Subtitled “A Guide for Making Black Box Models Explainable”. Authored and self-published by Christoph Molnar, 2022 (319 pages). This is actually the second edition, the first one was published in 2019. According to Google Scholar, it was cited more than 2,500 times. So this is a popular book about a popular topic.

General Comments

The book appears as a collection or little encyclopedia of various methods and model performance metrics. Too many in my opinion, and you can easily get lost in this ocean of material. The author favors exhaustivity over selectivity. However, many will see this as a benefit. In my opinion, the book is better suited for machine learning developers than decision makers or stakeholders.

Each method or metric is compared to others, with pluses and minuses, and comes with very recent references and Python or R libraries. Applications based on real or “prototype” data, with source code, is available on the author’s GitHub repository. A glossary would help a lot, and this may be available in a future version of this book, which is constantly evolving.

The squared maximum mean discrepancy measure (MMD2) for a dataset with two features and different selections of prototypes (extract from the book).

I wish the quality of the print version was higher. Many color illustrations would benefit from being printed on better paper that does not absorb ink so much. I would have preferred to buy a PDF version with clickable links (text highlighted in red in the print version), if it was available. But the book has been thoroughly copy-edited and has been reviewed with the help of numerous readers. So the quality of the content and proofreading is high. The level and amount of mathematics is correct: not too much, not too advanced, but enough to have a real feeling of what the techniques do.

About the Content

Many people still wonder how you make black box systems interpretable. There are a few themes in the book to address this issue. Below is a short list that caught my attention:

  • Proxy models: a simplified version of your system, simple enough that it is interpretable. The proxy model acts as an interpretable approximation of the full version.
  • Adversarial data: data specifically chosen or designed to make your system fail (a weird human face that your system detects as non-human, or a weird rock that your system erroneously classifies as human). This helps you understand where your black box system shines, and its limitations.
  • Feature importance and feature interaction: to further understand the mechanics that make your system works. It is more powerful than looking at cross-correlation tables.
  • Pixel and feature attribution: understanding which pixels in a given image have the biggest impact to classify the image or for pattern recognition (that is, the biggest impact on the output of your system).
  • Prototype data: it can be a large set of hand-written digits, added to your training set, if your problem is to recognize digits. This again helps you understand where your system shines or fails, offering some insights on its inner workings.

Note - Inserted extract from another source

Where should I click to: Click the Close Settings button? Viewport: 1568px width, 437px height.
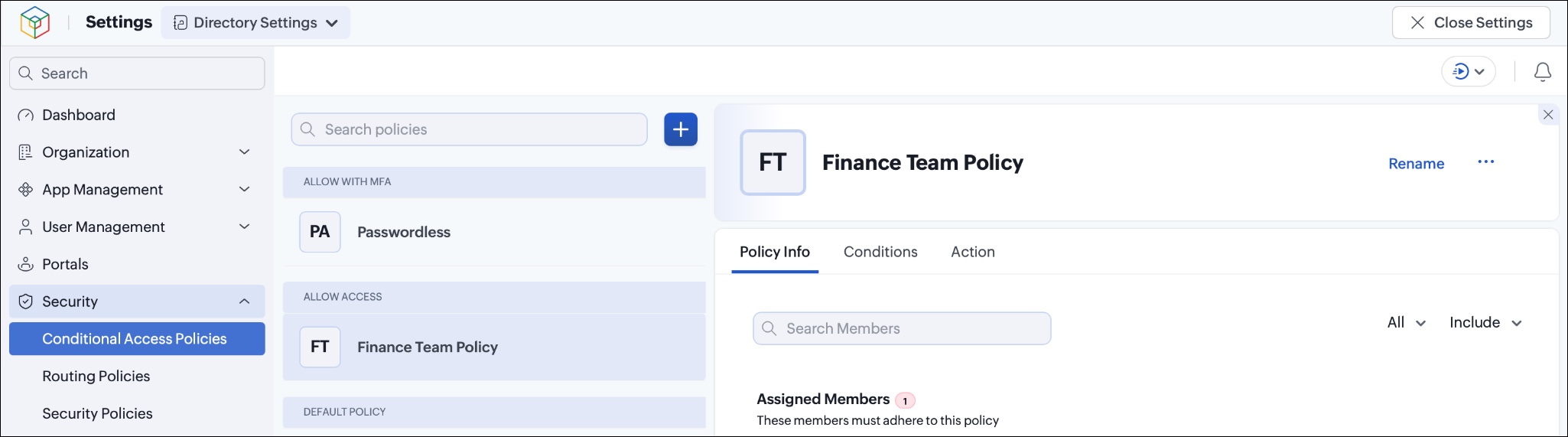[1471, 23]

You can find Christoph’s book on his GitHub repository, here, or on his website. It is written in R Markdown, and published with I like the GitHub version better than the print edition (it is also more up-to-date).

For related articles on interpretable machine learning, visit this page. My most recent article describes how to generate synthetic data, to use as augmented training sets in black box systems. It is available here. A lot more is described and used in my new book. To not miss future articles, sign-up to our newsletter, here.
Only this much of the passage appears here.